Nihilism

So it’s no secret that I’ve been stuck on this for years and I haven’t been able to shake it. It’s caused me to spiral deeper and deeper and sap much of my joy in life. I’m at the point where I don’t want to feel this way anymore, where I’m tired of waking up each day an feeling like nothing matters anymore. Tired of living feeling like a chore or slogging through the day waiting to die. Tired of every new thing I want to do ending in “why bother”.

But my own attempts have ended in failure. My attempts to impose meaning on things feels cheap and more like a lie I tell myself to keep living. I have seen a few other folks deal with nihilism. Someone recommended the 12 Rules to Life by Jordan Peterson but I don’t know about him.

I guess to sum it up would be that I’m tired of being tired, and I want it to end.

You really need a purpose. You should investigate how the lack of a purpose can lead to mental illness, drug addiction, homelessness, depression and health failures.

With a purpose, one can achieve something and gain a feeling of earning something. Will it matter to anyone else? You probably will never know how your actions will affect others. Do you have to know? No you don’t, but you can know that not everything you do will go unnoticed.
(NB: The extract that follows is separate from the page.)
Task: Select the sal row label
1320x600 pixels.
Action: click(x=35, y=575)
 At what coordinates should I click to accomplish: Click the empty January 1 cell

You seem to enjoy esoteric stuff; consider whether the butterfly 3000 miles away from the hurricane knows whether the beats of her wings have any effect on the environment and whether it matters that she knows or doesn’t know. She flaps her wings with a purpose in any case.

National Suicide Hotline

Call 1-800-273-8255

 

Lausten gave you the best advice and I also urge you to call the NSH.

I tried that last time but all they really did was insist life was worth it or had meaning but didn’t really make it believable. It was like listening to my church as a kid.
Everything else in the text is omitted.